Что в «Медведях» гаршинского? Нет героя, пробудившегося для мучительных дум. Нет прямо поставленного «жгучего вопроса» времени.
Но есть напоминание об этих «жгучих вопросах» — о торжествующей несправедливости, о чинимой вокруг жестокости, о бессмысленности зверства.
Для чего-то понадобилось расстреливать медведей? Несправедливость? Да. Тысячи свободных цыган останутся без своих кормильцев. Больше того, нелепость. «Были у нас медведи — жили мы смирно, никого не обижали, — говорит старый цыган. — …Теперь же что будет? По миру должны мы идти, а не то ворами, бродягами быть… И будут наши молодцы ворами-конокрадами…» (Припоминается гаршинское письмо Лорис-Меликову: преступление порождается жестокостью.)
Нелепая несправедливость! Над рассказом веет вырвавшийся из сердца крик Глеба Успенского: «К чему же все это нужно?..» И тупой, безликий ответ: «Так надо!» Кому?
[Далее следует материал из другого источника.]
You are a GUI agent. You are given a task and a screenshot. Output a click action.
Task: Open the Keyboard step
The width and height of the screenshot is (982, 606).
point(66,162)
Зачем? Гаршин сообщает многозначительно: «Это из Петербурга, сам министр приказал. По всем местам медведей бьют…»
Не только читатели прочитали в рассказе больше, чем было в нем написано. Не только для них стал он напоминанием о бесчинствах самодержавия. Через десять лет после выхода в свет «Медведей» «состоящий при министерстве внутренних дел Щеглов» гневался, запрещая народное издание рассказа: «…Все было сделано по распоряжению высшей, очевидно, центральной власти… Действия ее и распоряжения представляются пред читателем неразумными и несимпатичными».
И далеко идущие выводы: «Это обыкновенная тактика нашей периодической и непериодической печати беспардонно либерального направления. Правительство и его органы, высшие и низшие, почти без исключения, всегда представляются бестолковыми, бессердечными и пошлыми, а земство и интеллигенция и даже народ (!) в самом симпатичном виде…
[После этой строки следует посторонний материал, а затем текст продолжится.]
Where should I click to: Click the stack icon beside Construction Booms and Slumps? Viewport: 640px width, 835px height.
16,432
У нас это возбуждение ненависти и презрения к правительству проглядывает в каждой статье либеральных органов печати…»
…Равнодушная толпа и «интересное зрелище» — казнь. Это перекликалось с гаршинским восприятием картины Семирадского. Быть может, внешне пародировало напыщенное полотно. В самом деле: «Светочи христианства» — и цыганские медведи, буйная оргия римлян — и гаденькое любопытство уездных обывателей, красавица гетера — и плешивая бельская «гранд-дама». Но это только внешне. Небольшой бытовой сцене Гаршин сумел придать ту трагическую напряженность, которой как раз не хватало в гигантском историческом полотне холодного Семирадского.
…Полоска травы пролегла рубежом между теми, кто убивал, и теми, кого убивали… Те, кто убивал, — это «чистое общество» от петербургской центральной власти, решившей устроить «разом большую казнь», до бельских обывателей, собравшихся полюбоваться «свежеванием». Те, кого убивали, — всего лишь медведи, кормильцы цыганской вольницы.
Полоска травы, разделившая сцену надвое, вдруг перевернула понятия. Чем напряженнее рассказ о медвежьей казни, тем явственнее очеловечиваются звери — жертвы, тем явственнее озвериваются убийцы. Для убийц Гаршин не находит даже простого слова «люди». Он говорит о них: «зрители», «пешеходы», «толпа», «преследователи», «стадо испуганных овец». Или безлико — «все»: «все бежало», «все попряталось». А безвинных медведей называет Гаршин самым в то страшное время человечным словом — «осужденные».
Старый цыган перед казнью медведей обращается с речью не к жестоким зрителям, а к человечному зверю. Он приказывает отвязать медведя: «Не хочу убивать его, как скота на привязи», «нам с ним, старикам, от смерти не бегать». Перед лицом сонных обывателей, равнодушных ко всему и чуждых один другому, старик произносит прощальное слово о медведе-труженике, о медведе-товарище: «Твоею работою вся семья моя жива… Большая наша семья, и всех… ты в ней до сих пор кормил и берег»; «между людьми у меня друга такого, как ты, не было».
Конец речи старого цыгана — прямой укор тем, кто творит на земле несправедливость: «Пусть бог на небе рассудит нас с ними». Расстрел состоялся, но суд не кончен!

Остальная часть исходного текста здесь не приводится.